Pixel coordinate grounding data:
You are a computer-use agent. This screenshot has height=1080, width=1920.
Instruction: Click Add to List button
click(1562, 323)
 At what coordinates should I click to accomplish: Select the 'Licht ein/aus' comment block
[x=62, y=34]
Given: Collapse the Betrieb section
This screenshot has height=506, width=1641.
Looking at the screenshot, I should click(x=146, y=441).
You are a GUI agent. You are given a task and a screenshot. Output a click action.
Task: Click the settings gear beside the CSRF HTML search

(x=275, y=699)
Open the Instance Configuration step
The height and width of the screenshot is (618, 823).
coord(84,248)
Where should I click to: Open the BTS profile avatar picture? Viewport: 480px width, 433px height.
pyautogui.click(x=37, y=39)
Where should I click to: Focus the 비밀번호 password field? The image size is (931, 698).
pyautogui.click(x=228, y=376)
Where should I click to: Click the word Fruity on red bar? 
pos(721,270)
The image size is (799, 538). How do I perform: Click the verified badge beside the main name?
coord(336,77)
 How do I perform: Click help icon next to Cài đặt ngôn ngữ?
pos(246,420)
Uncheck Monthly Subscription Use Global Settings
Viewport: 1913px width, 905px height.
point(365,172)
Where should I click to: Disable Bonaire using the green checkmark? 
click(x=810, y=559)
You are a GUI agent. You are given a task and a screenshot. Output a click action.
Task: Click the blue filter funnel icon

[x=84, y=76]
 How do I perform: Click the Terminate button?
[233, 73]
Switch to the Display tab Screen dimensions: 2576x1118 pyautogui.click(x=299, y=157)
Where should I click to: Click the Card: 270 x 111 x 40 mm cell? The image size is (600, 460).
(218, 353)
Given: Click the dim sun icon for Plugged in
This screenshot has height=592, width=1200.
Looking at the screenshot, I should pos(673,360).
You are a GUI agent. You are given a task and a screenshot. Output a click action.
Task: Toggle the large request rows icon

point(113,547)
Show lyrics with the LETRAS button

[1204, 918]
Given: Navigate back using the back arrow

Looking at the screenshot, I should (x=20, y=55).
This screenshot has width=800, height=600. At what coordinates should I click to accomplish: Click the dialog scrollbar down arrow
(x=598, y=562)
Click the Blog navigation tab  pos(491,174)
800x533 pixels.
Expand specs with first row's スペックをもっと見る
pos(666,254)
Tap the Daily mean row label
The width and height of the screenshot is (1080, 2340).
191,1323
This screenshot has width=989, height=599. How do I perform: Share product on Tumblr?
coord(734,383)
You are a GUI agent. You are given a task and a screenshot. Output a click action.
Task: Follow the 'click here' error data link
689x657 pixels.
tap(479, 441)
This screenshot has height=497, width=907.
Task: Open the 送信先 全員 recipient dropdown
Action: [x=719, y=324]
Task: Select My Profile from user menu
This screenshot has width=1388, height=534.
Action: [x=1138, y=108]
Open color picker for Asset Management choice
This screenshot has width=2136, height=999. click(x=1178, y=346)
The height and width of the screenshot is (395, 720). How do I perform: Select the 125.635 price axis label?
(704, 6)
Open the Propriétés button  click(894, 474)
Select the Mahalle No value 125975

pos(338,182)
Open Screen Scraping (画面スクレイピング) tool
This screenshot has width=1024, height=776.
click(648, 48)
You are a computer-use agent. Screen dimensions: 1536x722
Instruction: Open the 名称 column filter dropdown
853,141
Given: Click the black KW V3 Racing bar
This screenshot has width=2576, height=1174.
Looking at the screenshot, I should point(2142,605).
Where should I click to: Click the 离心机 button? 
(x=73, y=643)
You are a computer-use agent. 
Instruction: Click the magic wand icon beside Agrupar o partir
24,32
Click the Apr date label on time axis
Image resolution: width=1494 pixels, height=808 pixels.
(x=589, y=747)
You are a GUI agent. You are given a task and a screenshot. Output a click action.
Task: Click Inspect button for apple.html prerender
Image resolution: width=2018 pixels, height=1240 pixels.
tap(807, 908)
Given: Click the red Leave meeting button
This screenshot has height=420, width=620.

## Exercise requirements
Each line of the data that contains "computer" belongs in the answer.

## Finished task
You are a computer-use agent. This screenshot has height=1080, width=1920.
You are a computer-use agent. Screen dimensions: 1536x722
You are a computer-use agent. 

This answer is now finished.